◆ **PROBLEM TO WORK ON**
Write out, word for word, every line from the one containing "The image size is (501, 400)." through the last line of the records below, both ends included.

Segment Start: DATA EXTRACT

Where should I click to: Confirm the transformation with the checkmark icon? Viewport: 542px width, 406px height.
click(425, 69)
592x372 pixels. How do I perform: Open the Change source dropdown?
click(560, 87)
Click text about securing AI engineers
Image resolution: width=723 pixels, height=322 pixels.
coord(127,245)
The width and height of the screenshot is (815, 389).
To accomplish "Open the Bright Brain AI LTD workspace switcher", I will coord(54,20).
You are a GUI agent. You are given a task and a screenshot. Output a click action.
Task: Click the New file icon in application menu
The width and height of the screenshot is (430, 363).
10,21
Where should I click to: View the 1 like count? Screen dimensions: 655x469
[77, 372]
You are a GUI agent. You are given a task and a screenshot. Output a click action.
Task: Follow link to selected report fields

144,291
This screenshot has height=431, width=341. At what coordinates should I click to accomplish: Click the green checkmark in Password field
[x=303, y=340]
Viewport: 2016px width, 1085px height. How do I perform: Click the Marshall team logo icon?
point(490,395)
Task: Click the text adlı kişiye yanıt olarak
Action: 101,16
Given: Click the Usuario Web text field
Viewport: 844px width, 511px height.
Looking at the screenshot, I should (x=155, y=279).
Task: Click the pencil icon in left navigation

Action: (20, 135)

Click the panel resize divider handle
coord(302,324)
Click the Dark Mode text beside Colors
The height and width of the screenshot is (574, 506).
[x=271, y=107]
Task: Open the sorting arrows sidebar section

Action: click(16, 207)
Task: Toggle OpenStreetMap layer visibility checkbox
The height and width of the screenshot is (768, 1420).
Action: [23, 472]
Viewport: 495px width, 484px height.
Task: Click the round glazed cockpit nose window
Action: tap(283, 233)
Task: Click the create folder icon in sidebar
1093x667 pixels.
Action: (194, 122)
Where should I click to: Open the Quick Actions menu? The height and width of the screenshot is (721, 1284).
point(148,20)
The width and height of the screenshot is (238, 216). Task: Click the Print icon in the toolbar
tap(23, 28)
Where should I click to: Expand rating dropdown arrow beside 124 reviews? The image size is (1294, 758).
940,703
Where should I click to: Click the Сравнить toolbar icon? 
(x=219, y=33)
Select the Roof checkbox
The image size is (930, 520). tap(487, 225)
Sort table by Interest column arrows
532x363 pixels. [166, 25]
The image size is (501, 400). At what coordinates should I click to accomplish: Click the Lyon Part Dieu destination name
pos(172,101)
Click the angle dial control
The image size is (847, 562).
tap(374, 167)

Segment End: DATA EXTRACT

◆ **WRITTEN RESPONSE**
The image size is (501, 400). At what coordinates should I click to accomplish: Click the Lyon Part Dieu destination name
pos(172,101)
Click the angle dial control
The image size is (847, 562).
tap(374, 167)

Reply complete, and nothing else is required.